▶ _Exercise requirements_: The expected output is the first line of the data below and every line after it, up to and including the line containing "Mamma’s Bolognese Sauce (277, 1074)", each reproduced exactly.

(Input records Opens)

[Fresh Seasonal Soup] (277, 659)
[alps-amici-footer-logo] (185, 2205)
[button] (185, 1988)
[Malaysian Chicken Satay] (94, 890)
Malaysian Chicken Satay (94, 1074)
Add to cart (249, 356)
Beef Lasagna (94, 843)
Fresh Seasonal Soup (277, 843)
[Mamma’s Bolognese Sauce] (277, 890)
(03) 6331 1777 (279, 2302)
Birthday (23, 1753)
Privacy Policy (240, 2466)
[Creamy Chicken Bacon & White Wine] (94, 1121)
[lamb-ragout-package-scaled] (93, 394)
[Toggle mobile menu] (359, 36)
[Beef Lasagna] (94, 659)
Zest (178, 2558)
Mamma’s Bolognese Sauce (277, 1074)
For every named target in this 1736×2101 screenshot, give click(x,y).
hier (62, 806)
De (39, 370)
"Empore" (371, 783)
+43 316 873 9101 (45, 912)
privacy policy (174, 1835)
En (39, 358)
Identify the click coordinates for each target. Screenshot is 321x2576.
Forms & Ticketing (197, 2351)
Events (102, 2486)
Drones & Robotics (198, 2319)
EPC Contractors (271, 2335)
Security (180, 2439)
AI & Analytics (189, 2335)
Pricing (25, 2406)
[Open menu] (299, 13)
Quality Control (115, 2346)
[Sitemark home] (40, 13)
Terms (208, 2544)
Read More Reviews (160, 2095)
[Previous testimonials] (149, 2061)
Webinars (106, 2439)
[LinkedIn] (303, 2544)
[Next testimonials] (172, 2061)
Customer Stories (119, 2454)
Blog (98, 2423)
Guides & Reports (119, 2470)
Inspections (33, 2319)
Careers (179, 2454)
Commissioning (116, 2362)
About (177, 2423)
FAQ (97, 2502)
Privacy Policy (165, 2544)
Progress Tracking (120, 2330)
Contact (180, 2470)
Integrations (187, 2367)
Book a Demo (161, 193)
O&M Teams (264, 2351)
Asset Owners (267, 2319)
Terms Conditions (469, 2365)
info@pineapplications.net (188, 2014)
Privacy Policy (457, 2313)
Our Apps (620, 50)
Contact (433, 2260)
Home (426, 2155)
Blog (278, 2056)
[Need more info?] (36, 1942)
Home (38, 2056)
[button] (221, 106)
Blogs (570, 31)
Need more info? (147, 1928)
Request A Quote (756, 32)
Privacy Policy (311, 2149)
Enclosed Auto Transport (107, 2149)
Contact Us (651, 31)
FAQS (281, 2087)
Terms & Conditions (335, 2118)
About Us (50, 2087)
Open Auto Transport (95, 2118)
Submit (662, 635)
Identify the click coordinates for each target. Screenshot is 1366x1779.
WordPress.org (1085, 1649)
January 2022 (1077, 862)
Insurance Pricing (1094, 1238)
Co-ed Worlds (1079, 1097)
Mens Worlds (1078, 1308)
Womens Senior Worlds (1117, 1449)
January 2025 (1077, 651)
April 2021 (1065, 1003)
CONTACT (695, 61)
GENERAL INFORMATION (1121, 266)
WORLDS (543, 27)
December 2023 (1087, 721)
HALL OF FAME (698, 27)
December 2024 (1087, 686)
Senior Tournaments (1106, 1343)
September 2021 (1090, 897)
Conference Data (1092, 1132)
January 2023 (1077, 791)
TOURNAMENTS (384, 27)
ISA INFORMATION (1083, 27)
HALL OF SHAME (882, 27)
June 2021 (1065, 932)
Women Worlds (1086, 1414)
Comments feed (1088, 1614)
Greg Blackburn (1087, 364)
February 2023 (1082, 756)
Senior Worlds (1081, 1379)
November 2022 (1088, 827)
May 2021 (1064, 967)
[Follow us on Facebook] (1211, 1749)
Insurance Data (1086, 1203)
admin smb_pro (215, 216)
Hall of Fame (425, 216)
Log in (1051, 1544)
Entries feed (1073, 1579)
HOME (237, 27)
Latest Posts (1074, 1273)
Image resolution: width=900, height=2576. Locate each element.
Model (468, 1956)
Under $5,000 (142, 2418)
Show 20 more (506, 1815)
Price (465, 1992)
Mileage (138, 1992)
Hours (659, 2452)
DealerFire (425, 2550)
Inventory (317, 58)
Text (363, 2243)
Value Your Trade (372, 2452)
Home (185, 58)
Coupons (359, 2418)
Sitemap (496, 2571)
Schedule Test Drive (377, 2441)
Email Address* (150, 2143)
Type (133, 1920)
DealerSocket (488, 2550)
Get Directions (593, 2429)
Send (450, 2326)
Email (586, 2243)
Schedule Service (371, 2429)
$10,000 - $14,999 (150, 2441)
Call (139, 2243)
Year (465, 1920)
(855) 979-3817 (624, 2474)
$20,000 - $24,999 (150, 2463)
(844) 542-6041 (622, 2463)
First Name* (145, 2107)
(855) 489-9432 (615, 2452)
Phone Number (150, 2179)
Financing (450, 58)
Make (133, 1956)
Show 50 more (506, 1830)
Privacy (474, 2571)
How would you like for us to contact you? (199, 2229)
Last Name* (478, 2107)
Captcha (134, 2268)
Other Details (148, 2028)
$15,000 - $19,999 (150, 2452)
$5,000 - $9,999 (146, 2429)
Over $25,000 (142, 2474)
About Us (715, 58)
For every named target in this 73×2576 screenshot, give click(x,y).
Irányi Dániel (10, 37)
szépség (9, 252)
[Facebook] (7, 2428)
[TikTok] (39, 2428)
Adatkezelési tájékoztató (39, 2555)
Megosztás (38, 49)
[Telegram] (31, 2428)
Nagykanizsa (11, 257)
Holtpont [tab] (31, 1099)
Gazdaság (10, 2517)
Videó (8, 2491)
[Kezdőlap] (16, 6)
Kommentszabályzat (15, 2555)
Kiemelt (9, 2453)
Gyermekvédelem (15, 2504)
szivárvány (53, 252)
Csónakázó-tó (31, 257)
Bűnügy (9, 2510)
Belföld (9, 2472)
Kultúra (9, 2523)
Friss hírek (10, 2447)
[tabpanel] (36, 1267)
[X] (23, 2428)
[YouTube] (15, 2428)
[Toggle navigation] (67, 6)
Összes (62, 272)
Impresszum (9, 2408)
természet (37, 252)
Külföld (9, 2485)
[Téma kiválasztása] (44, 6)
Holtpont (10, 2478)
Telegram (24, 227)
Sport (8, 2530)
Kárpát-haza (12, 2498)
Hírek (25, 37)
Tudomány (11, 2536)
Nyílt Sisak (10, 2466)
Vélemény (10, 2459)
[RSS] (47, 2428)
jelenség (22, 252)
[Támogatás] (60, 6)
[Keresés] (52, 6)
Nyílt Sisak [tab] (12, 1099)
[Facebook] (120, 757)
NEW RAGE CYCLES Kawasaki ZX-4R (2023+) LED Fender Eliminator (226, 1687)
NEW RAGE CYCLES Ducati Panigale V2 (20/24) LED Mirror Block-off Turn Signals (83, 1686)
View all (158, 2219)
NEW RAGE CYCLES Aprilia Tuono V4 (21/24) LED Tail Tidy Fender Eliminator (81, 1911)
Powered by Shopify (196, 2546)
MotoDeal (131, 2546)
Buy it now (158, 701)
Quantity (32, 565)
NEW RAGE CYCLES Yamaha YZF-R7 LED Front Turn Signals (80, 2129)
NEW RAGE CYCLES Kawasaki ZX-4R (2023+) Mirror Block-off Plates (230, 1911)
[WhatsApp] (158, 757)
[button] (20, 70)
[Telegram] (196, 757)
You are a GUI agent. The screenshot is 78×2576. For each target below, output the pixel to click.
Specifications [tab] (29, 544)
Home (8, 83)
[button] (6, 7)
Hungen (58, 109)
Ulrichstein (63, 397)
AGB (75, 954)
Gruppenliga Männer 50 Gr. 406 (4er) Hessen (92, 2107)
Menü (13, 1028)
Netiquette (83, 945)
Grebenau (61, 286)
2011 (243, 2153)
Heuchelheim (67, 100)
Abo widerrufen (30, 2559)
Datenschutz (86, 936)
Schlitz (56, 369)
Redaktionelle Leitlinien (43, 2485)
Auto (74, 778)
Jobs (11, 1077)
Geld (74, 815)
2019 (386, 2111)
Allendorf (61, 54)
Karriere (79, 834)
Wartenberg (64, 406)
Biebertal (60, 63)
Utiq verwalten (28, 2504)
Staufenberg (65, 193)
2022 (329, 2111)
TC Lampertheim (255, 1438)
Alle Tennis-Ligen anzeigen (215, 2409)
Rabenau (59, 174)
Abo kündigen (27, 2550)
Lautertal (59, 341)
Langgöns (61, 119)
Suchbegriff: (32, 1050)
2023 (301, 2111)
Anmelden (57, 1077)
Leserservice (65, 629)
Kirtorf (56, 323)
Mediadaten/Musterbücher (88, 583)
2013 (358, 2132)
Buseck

(Input records Closes)

▶ _Answer section_:
[Fresh Seasonal Soup] (277, 659)
[alps-amici-footer-logo] (185, 2205)
[button] (185, 1988)
[Malaysian Chicken Satay] (94, 890)
Malaysian Chicken Satay (94, 1074)
Add to cart (249, 356)
Beef Lasagna (94, 843)
Fresh Seasonal Soup (277, 843)
[Mamma’s Bolognese Sauce] (277, 890)
(03) 6331 1777 (279, 2302)
Birthday (23, 1753)
Privacy Policy (240, 2466)
[Creamy Chicken Bacon & White Wine] (94, 1121)
[lamb-ragout-package-scaled] (93, 394)
[Toggle mobile menu] (359, 36)
[Beef Lasagna] (94, 659)
Zest (178, 2558)
Mamma’s Bolognese Sauce (277, 1074)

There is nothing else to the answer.